The trial of the charge of engaging in insurrection took place in the U.S. Senate. It began on February 9 and ended on February 13. The Chief Justice of the United States presided, and the one hundred members of the Senate served as jurors.

After the evidence was heard, the jurors voted. Under Article I, Section 3, Clause 6 of the Constitution, a 2/3 majority was required for conviction. The tally (57 for conviction, 43 opposed) was ten votes shy of the required number. Donald Trump was acquitted.

Permitting Colorado or any state to prevent Trump from appearing on the ballot because he engaged in insurrection would amount to a violation of  the 5th Amendment to the Constitution, which bars the prosecution of any person for the same offense twice. This is called “double jeopardy.” The Supreme Court has held that the prohibition on double jeopardy applies whether the offense is a felony or a mere misdemeanor. The scope of the potential punishment doesn’t matter.

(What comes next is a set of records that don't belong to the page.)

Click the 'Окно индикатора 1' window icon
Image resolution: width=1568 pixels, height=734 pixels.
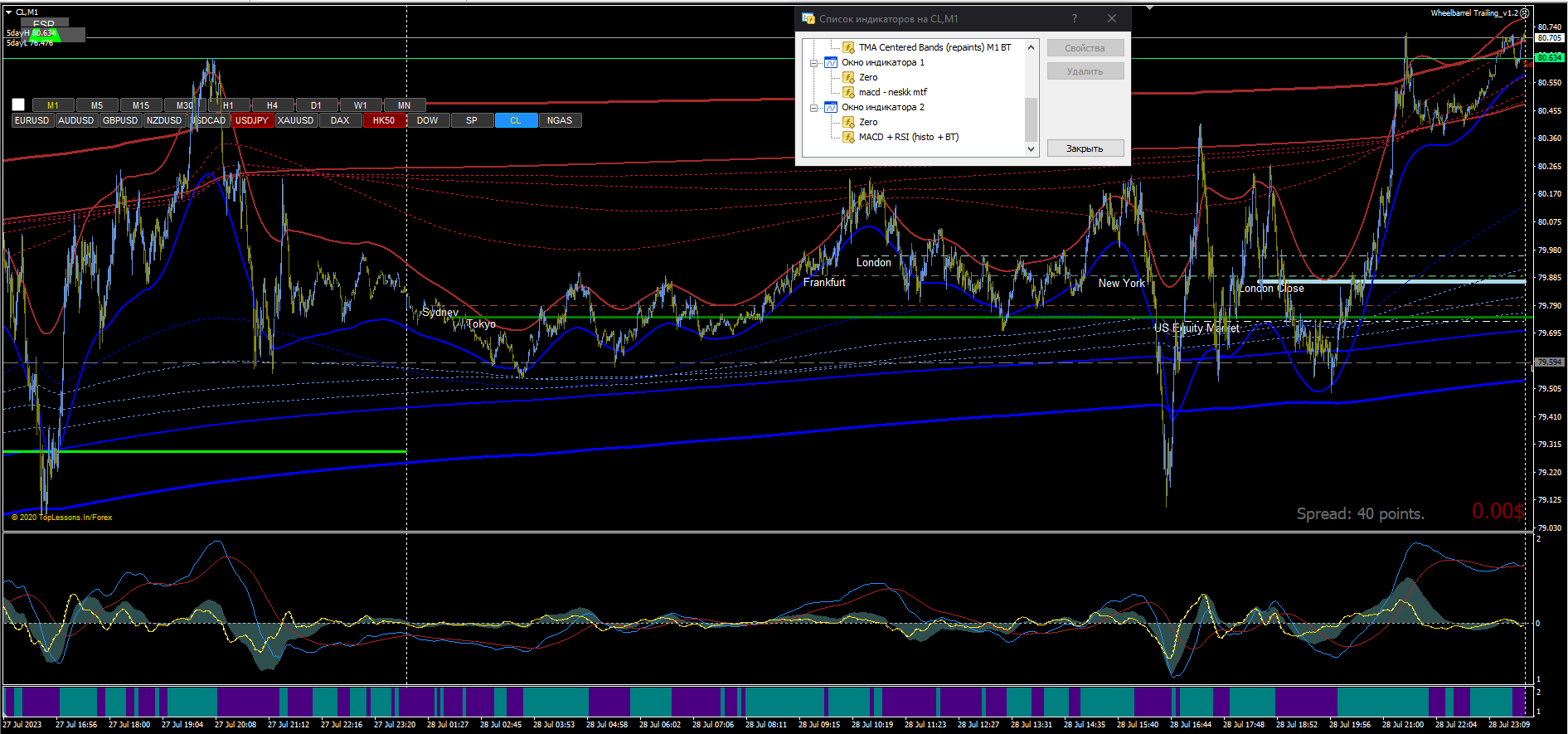[x=831, y=62]
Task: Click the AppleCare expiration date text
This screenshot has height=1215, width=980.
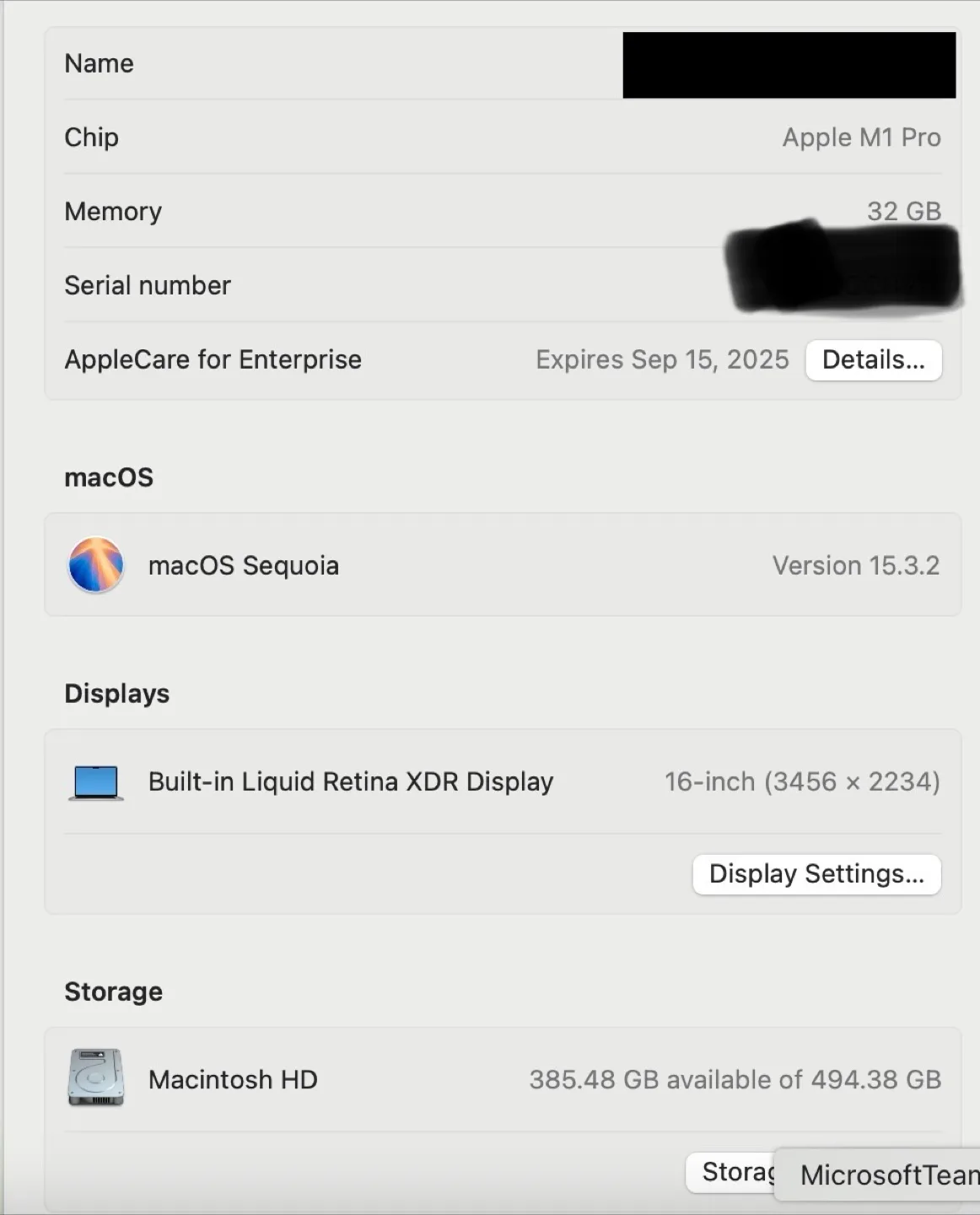Action: coord(662,359)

Under our dual-sovereignty system, the bar on double jeopardy does not prevent federal and state prosecutions of the same defendant for the same conduct, as long as such separate prosecutions are conducted under separate laws. In other words, a state may prosecute a defendant under its state law even if the federal government has already prosecuted him for the same conduct under a separate federal law. That is why Trump’s attempt to use the double jeopardy argument to thwart the Georgia state prosecution, which contains 13 charges of violating Georgia state law, will likely fail. His Senate trial was under federal law, while the Georgia prosecution is under different state statutes.

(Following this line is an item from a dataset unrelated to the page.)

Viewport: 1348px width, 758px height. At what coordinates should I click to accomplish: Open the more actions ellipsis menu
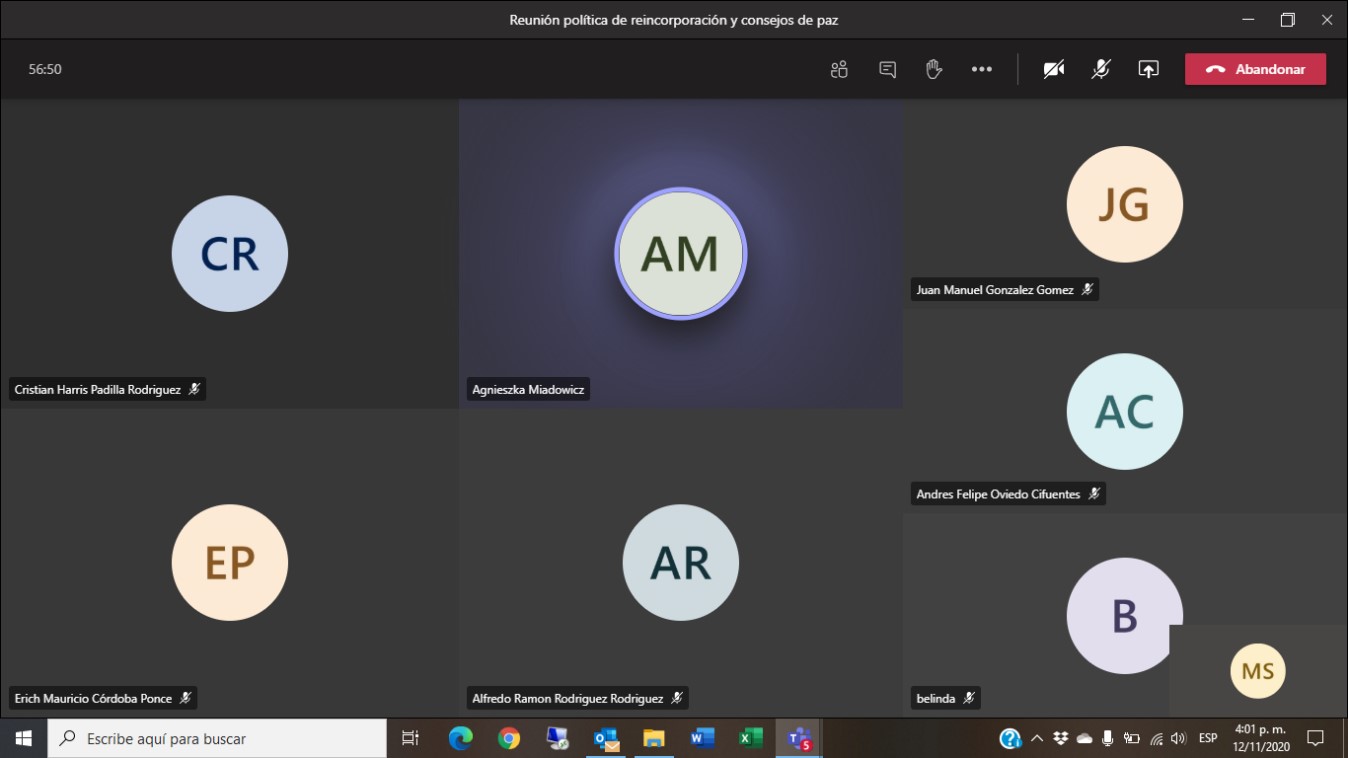click(982, 69)
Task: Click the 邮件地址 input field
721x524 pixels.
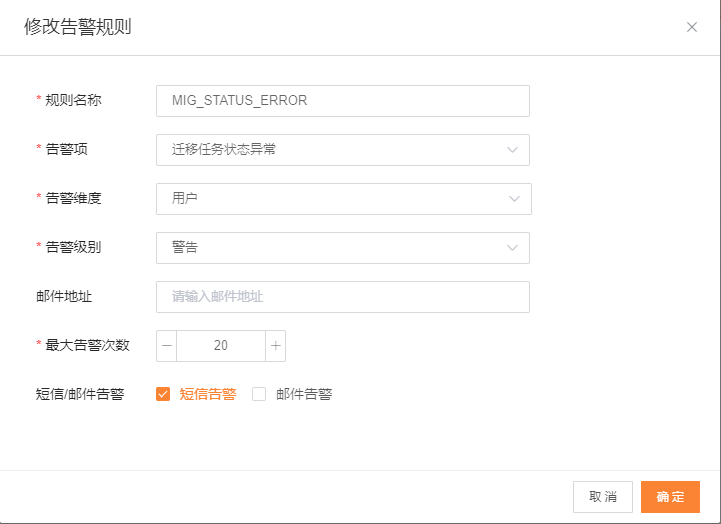Action: [342, 297]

But the Colorado challenge to Trump’s right to appear on the ballot required trying Trump for the exact same offense – engaging in insurrection in violation of  Section 3 of the 14th Amendment – on which he was tried by the Senate. The Colorado decision, and the subsequent and duplicative Maine decision, both expound at great length on how Trump supposedly violated Section 3.  But the Senate had already tried and acquitted Trump of the very same offense. Therefore, those state proceedings violated the constitutional bar on double jeopardy.

There are many reasons to oppose Donald Trump’s effort to reclaim the White House. Likewise, there are many reasons for the Supreme Court to reject the state-level efforts to keep Trump off the ballot. But in law, as in logic, the simplest path is often the best.

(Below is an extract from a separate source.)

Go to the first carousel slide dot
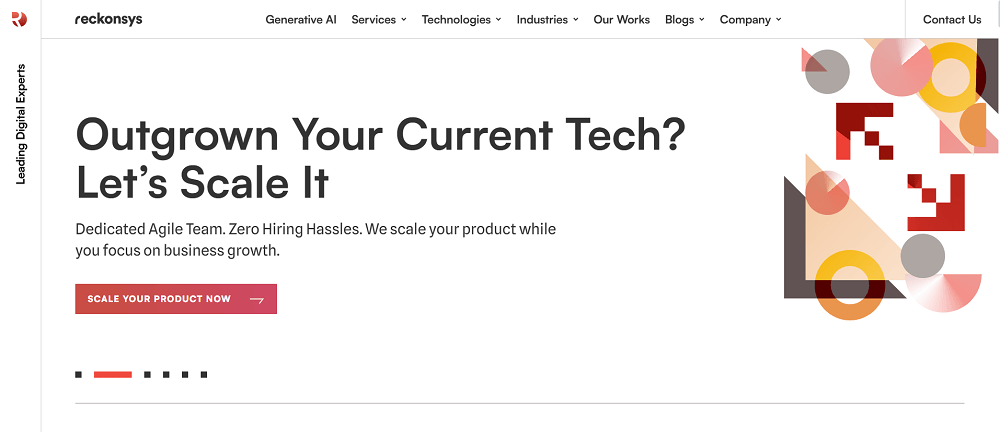 point(78,375)
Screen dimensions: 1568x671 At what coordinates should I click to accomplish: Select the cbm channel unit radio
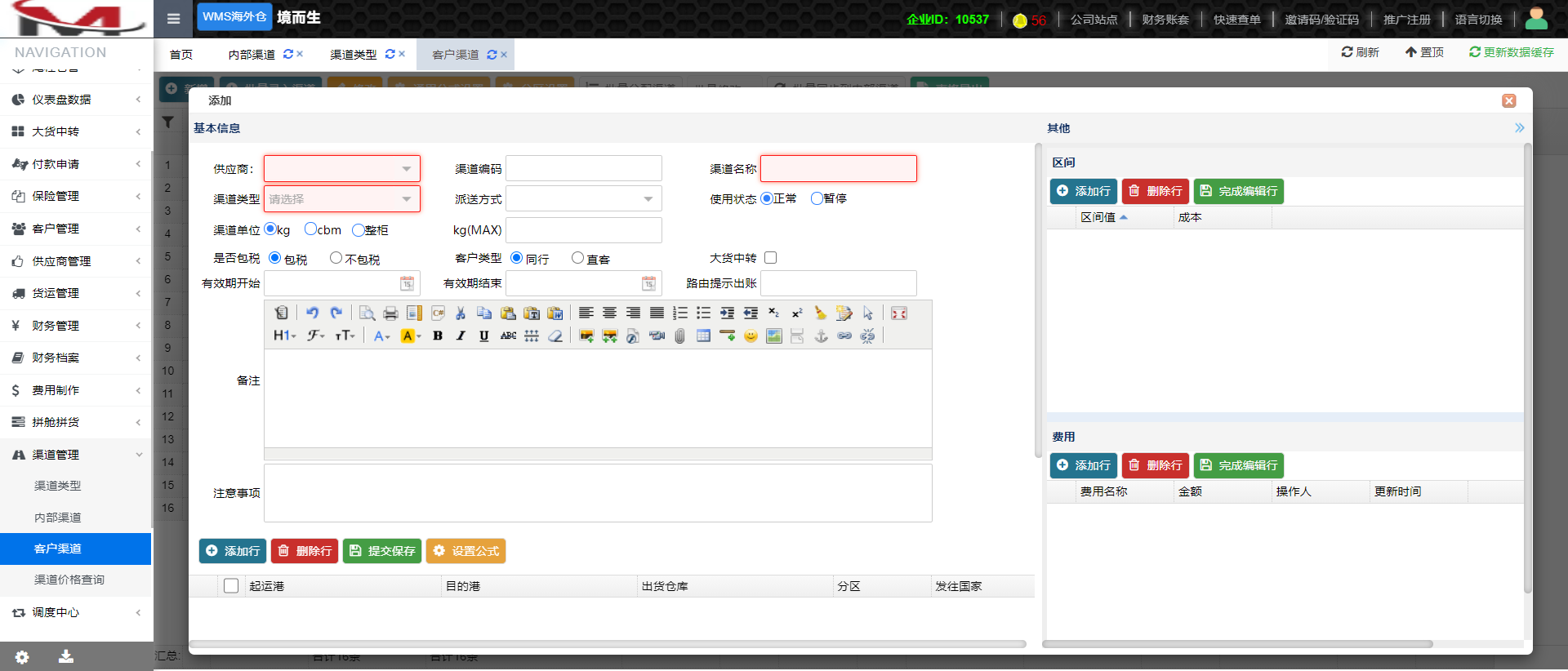(311, 229)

In this case, the simplest path for the Supreme Court is to reject Colorado’s disqualification attempt on the bases of due process and double jeopardy. And the simplest path for the voters is to reject or elect Donald Trump on the merits – and not on the contrived attempts to bar him from the ballot.

6 Comments

Filed under Law, Politics

6 responses to “TRUMP SHOULD STAY ON THE BALLOT

  1. I agree with much of what you argue except for your double jeopardy argument. As generally understood double jeopardy only applies to criminal proceedings and prosecutions and violations of criminal law, An impeachment proceeding is simply not a criminal proceeding. End of argument. Unless you can show an impeachment proceeding is a criminal one it is hard to see how it raises a double jeopardy issue.

    • The Article of Impeachment concludes: “Donald John Trump engaged in high Crimes and Misdemeanors by inciting violence against the Government of the United States.”
      End of argument.

      • That may be. but no one has yet argued that an impeachment is a criminal proceeding or a criminal prosecution. Indeed many Senators assumed that a criminal prosecution was the more appropriate way to proceed.

  2. This is a matter for the legal authorities, not politics.

  3. Court Docs Link Trump Jr. and Navarro to Chinese Financier

    The former president’s son as well as his trade adviser are listed among the potential defendants in accused con man Guo Wengui’s bankruptcy filings.

  4. chris doner

    Wasn’t it a standard conservative position that we shouldn’t let criminals off on “technicalities”?

    It seems clear Trump did try to stay in office after losing the election. Now we give him another chance?